NOVAS PROFISSÕES E AVANÇOS TECNOLÓGICOS COLOCAM JUSTIÇA DO TRABALHO DIANTE DE NOVOS DESAFIOS
Para o desembargador Marcos Flávio Rhem, Justiça precisa acompanhar transformações nas relações de trabalho e nas formas de prestação de serviços
As transformações tecnológicas e o surgimento de novas profissões estão entre os principais desafios enfrentados atualmente pela Justiça do Trabalho. A avaliação foi apresentada pelo desembargador Marcos Flávio Rhem da Silva durante entrevista ao programa O Tabuleiro, da Rádio Ilhéus FM, nesta terça-feira (11).
Segundo o magistrado, a Justiça precisa se adaptar a uma realidade profissional que mudou significativamente. Ele lembrou que, tradicionalmente, profissões como advogado, médico, engenheiro, professor e dentista faziam parte de um cenário conhecido, enquanto atualmente existe uma grande variedade de novas ocupações.
O desembargador destacou que algumas dessas atividades ainda não possuem regulamentação específica. Para ele, a Justiça precisa estar preparada para receber reclamações trabalhistas relacionadas a setores e funções que sequer existiam anteriormente.
As mudanças tecnológicas também aparecem diretamente nas relações de trabalho. O trabalho remoto foi citado como exemplo de uma situação que exige novas formas de análise e comprovação de direitos.
Questionado sobre a possibilidade de um trabalhador remoto comprovar a realização de horas extras, Marcos Flávio Rhem explicou que já existem mecanismos tecnológicos capazes de registrar a jornada à distância.
Entre as possibilidades, ele citou sistemas de reconhecimento facial, identificação digital e relatórios eletrônicos que registram a utilização dos sistemas ao longo do dia.
Segundo o desembargador, um sistema pode demonstrar, por exemplo, o horário em que o trabalhador iniciou suas atividades, interrompeu o trabalho para o almoço e encerrou a jornada.
Apesar disso, ele ponderou que a tecnologia ainda não está disponível de maneira ampla. Muitas empresas, principalmente aquelas com menor capacidade financeira, não possuem condições de implementar esse tipo de controle.
Para Marcos Flávio Rhem, essa realidade tende a mudar com o avanço tecnológico e a redução dos custos dessas ferramentas.
Outro desafio discutido durante a entrevista foi o equilíbrio entre trabalhadores e empresas dentro dos processos judiciais. Questionado sobre a estrutura jurídica de grandes empresas diante de trabalhadores que possuem menos recursos, o desembargador afirmou que já houve períodos em que a Justiça do Trabalho apresentava maior tendência de decisões favoráveis aos empregados.
Ele citou especialmente a década de 1990 e explicou que, naquela época, muitos empregadores, principalmente fazendeiros da região, não possuíam documentação suficiente para comprovar pagamentos realizados aos trabalhadores.
Atualmente, segundo o desembargador, recursos como depósitos bancários e PIX também podem ser utilizados como elementos de comprovação, desde que seja possível identificar a operação.

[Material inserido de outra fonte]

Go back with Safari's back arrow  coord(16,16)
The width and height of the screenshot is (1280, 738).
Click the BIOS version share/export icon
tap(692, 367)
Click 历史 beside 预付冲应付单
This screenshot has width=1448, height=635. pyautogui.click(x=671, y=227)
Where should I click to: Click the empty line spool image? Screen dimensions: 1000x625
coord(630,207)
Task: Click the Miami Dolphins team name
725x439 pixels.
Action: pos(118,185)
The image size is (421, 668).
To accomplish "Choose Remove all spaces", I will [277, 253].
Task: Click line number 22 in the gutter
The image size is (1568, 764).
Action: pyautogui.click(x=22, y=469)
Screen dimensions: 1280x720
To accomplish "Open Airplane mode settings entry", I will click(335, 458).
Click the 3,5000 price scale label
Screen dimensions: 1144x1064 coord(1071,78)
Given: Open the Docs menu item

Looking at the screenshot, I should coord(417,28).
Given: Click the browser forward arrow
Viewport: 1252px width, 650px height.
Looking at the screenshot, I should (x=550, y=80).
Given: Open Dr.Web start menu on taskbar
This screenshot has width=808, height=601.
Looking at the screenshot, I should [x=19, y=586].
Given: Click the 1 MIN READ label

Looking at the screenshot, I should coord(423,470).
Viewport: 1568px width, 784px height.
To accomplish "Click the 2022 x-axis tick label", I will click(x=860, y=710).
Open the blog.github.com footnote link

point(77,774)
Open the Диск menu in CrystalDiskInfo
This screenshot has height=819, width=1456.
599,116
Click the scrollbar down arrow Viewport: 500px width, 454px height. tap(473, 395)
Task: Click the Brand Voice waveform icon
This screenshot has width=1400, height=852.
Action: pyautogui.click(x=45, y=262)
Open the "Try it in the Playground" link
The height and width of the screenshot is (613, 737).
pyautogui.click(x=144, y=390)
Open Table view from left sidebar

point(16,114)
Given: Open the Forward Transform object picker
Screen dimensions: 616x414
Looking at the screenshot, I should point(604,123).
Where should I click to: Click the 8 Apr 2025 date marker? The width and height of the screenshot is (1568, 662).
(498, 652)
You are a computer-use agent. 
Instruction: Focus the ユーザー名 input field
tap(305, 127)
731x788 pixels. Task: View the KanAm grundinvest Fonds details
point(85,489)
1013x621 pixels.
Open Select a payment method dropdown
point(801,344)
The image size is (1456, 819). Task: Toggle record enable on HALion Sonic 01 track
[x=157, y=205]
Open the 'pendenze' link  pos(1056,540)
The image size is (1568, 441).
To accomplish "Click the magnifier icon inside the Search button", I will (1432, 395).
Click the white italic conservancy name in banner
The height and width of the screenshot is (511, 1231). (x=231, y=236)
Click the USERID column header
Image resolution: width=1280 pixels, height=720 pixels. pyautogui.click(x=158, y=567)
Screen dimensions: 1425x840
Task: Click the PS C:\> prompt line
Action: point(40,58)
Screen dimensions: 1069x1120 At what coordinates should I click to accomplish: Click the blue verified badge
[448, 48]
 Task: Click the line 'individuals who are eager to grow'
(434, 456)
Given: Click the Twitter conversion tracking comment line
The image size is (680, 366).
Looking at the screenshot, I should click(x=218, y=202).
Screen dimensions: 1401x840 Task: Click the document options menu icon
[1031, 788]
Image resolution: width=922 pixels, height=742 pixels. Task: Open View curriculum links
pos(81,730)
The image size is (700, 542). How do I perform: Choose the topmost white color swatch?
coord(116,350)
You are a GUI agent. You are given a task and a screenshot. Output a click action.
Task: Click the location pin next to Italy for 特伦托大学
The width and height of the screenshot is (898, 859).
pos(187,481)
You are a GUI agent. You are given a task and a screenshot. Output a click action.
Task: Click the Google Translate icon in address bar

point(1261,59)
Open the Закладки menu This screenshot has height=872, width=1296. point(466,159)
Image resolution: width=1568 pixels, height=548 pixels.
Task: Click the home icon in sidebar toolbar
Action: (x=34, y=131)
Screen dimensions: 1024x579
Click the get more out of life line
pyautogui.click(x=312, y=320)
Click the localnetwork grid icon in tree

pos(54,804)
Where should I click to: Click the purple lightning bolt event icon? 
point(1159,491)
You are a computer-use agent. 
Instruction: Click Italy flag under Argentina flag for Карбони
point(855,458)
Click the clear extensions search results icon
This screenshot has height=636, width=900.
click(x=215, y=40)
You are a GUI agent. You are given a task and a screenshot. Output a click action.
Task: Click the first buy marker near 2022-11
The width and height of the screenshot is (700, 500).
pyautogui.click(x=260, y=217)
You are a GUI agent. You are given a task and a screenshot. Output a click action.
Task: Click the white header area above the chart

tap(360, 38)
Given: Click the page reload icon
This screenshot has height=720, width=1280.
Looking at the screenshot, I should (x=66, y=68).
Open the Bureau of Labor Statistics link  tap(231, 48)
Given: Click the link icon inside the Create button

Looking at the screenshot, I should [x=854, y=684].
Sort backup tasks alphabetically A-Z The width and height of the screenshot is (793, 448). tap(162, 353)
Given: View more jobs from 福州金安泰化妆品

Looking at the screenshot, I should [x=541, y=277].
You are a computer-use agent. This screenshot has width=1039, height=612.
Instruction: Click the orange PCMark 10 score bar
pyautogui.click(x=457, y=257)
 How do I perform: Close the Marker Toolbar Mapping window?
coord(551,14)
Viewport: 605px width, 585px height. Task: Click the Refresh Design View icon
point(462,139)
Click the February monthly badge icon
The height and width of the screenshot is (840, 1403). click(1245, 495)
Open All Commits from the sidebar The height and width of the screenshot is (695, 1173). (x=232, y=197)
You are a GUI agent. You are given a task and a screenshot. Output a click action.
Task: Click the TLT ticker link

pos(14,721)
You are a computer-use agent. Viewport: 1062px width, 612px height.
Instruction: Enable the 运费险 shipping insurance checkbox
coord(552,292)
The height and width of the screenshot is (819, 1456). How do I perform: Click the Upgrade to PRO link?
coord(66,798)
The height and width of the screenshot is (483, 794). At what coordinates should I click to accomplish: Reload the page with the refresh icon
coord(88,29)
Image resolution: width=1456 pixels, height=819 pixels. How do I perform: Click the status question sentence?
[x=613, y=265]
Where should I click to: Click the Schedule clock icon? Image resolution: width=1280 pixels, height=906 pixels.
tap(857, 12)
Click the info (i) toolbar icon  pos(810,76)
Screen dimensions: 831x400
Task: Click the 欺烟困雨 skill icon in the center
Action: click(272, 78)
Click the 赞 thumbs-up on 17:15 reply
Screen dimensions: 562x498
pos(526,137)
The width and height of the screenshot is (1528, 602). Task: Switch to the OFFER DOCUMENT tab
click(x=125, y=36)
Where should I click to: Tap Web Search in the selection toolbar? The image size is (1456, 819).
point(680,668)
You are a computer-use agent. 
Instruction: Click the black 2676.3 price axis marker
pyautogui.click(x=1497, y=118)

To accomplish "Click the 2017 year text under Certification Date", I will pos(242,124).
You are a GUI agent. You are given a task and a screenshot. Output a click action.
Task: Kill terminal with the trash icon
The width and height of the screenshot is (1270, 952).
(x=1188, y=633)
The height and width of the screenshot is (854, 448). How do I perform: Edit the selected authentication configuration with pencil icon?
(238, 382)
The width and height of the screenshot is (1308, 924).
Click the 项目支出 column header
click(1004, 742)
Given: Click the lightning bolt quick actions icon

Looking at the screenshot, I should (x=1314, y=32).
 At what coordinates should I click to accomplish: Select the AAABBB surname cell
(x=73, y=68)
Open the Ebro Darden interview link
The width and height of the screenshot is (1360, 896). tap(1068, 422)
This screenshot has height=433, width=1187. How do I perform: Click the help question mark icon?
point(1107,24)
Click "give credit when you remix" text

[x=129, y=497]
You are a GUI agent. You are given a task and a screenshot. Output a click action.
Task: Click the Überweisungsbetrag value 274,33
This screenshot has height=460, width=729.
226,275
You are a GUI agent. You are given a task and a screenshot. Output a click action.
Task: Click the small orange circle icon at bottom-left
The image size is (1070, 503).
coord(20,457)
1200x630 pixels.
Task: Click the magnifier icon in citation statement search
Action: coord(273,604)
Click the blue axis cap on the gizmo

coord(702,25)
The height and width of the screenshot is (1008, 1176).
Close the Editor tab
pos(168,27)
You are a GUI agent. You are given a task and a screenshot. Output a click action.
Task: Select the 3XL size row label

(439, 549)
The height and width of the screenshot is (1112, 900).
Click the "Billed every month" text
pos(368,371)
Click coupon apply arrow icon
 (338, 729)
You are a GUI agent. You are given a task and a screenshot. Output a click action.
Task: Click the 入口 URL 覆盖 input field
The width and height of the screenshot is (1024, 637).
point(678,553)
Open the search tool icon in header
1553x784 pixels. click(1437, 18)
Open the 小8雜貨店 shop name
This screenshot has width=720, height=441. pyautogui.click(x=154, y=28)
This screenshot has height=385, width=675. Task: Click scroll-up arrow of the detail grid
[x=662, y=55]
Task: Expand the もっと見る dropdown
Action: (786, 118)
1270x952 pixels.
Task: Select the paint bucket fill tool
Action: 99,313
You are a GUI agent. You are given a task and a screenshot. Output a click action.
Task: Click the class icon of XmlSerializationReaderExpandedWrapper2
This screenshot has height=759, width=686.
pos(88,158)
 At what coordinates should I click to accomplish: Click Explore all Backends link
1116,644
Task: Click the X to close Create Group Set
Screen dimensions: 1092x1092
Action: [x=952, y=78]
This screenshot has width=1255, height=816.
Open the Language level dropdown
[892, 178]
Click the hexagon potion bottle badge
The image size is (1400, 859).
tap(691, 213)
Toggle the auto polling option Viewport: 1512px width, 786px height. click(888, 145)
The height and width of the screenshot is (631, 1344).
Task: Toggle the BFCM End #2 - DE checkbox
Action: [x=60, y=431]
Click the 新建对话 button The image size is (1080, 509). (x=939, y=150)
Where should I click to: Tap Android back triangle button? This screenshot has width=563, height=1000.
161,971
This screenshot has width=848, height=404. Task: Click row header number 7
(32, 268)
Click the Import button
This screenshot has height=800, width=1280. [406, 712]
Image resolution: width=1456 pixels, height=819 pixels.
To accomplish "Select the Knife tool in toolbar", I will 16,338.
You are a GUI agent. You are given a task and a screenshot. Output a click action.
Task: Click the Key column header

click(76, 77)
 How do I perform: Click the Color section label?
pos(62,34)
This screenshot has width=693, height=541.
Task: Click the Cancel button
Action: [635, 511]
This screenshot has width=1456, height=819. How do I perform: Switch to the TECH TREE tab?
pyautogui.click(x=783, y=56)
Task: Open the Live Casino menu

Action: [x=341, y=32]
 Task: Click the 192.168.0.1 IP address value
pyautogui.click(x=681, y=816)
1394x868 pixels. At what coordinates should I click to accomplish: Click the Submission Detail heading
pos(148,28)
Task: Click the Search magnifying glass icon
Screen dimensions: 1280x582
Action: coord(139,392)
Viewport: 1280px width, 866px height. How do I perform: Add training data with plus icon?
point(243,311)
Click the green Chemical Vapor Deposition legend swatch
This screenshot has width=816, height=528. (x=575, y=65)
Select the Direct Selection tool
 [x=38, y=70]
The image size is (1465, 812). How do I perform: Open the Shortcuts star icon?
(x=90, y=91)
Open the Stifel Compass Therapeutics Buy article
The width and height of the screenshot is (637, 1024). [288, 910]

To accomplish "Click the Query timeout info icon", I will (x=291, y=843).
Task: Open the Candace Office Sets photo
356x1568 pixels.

Sobre o equilíbrio entre as partes, Marcos Flávio Rhem afirmou que grandes empresas possuem condições de contratar grandes escritórios de advocacia, mas que trabalhadores também podem constituir advogados para defender seus interesses. “Hoje é muito imparcial. Observa a prova, o ônus da prova, quem incumbe provar aquilo que está sendo alegado”, explicou.
Segundo ele, os magistrados precisam analisar as provas com cuidado para evitar uma prestação jurisdicional incorreta ou injusta.
A entrevista também retomou o uso da tecnologia como ferramenta para tornar a Justiça mais rápida. Para o desembargador, a inteligência artificial já representa uma mudança que não tem volta, mas deve ser utilizada com racionalidade e sem substituir a responsabilidade de quem conduz o julgamento.
Marcos Flávio Rhem também apontou a necessidade de a Justiça continuar utilizando ferramentas tecnológicas para localizar patrimônio de devedores. .
Outro ponto destacado pelo desembargador foi a necessidade de ampliar a estrutura de pessoal da Justiça do Trabalho. Ele apontou a aposentadoria e o afastamento de servidores e afirmou existir um déficit significativo, sem concursos em andamento para preencher as vagas.
Mesmo com o trabalho remoto, ele defendeu a importância dos servidores para o atendimento aos jurisdicionados e para o andamento dos processos.
Ao abordar o futuro da Justiça do Trabalho, o desembargador resumiu o desafio como uma necessidade permanente de adaptação às mudanças da sociedade e do mercado de trabalho. Novas profissões, aplicativos, trabalho remoto e ferramentas tecnológicas já fazem parte da realidade e, segundo ele, precisam ser acompanhados pela prestação jurisdicional.